Lenovo ThinkPad R60 9461-56U
At a Glance
Lenovo ThinkPad R60 Notebook
Providing long battery life but a staid design, the R60 overall is a solid choice for mainstream users on a budget.
The ThinkPad R60, like the R52 it replaces, offers classic ThinkPad features and extremely flexible configurations starting at a budget-conscious $700. However, some of the changes, such as a new, stiff keyboard, may disturb fans of older ThinkPads.
Chief among the new features is the option to connect with Verizon's wireless WAN (WWAN) service. While WWAN networks are still slow compared with Wi-Fi networks, they expand wireless connectivity to cell-phone ranges to minimize dead spots.
As a result of a new "roll cage," an inflexible magnesium alloy frame added to protect internal parts, the keyboard has a much harder stroke than the popular keyboards on previous ThinkPads do. Neither set of mouse buttons depresses as deeply as before. The new--and much needed--wireless switch on the front of the notebook felt loose and shoddily implemented on our review unit.
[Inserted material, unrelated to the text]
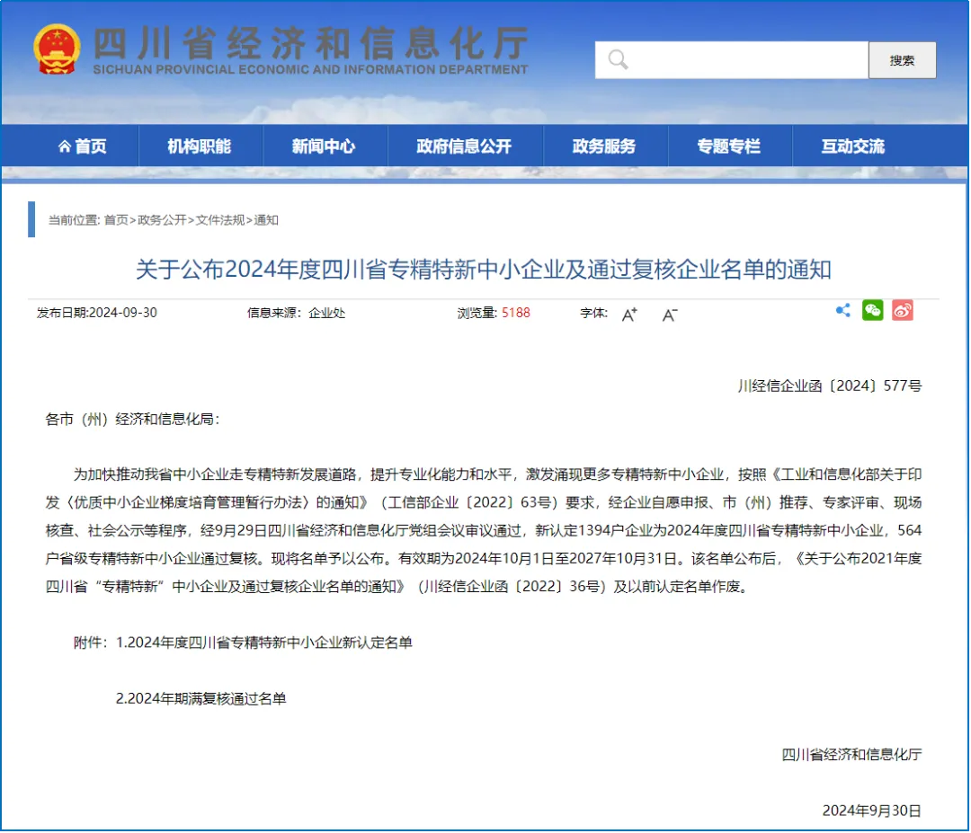The width and height of the screenshot is (971, 833).
Task: Go to 新闻中心 section
Action: [x=324, y=146]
And while the older R52 was designed with one memory slot in an easy-to-access bottom compartment, both of the R60's memory chips are beneath the palm rest, where they're harder to reach for upgrades.
Other changes from the older R52 include a fingerprint reader integrated into the palm rest and an increase in the number of USB ports from two to three. (With the R60, Lenovo has decided to leave off the R52's parallel port.) In addition to the roll cage and the R60's Active Protective System, which parks the hard-drive heads to safeguard data whenever the notebook suddenly moves, the hard drive is shock-mounted on rubber rails.
The R60 turned in great performance. Our $1699 (as of 9/8/06) review unit, equipped with a 2-GHz Core Duo T2500 processor and 1GB of system memory, earned a WorldBench 5 score of 98; seven other 2-GHz Core Duo notebooks we tested averaged 95. In our battery tests the R60 lasted a lengthy 6 hours, 2 minutes on one charge.
Compared with the new wide-aspect screens, the R line's standard tall 14-inch and 15-inch panels look clunky and old-fashioned. Lenovo has done nothing to improve the ThinkPad's abysmal speakers, either, and the R series still lacks an all-in-one memory card slot.
But along with its improvements, the R60 deserves credit for retaining many of the characteristics that once made the ThinkPad unique. These include a modular bay with one-handed device swapping, the cleverly animated user manual, and the ThinkLight, the tiny LED embedded in the top of the screen that illuminates the keyboard in dark rooms. Plus, few inexpensive notebooks have the R line's docking options: The bottom expansion port accommodates the basic $161 Essential Port Replicator or the $341 Advanced Dock, which adds an internal bay and a six-in-one memory card reader.
It might not be vintage ThinkPad across the board, but the R60 overall is a solid choice for mainstream users on a budget.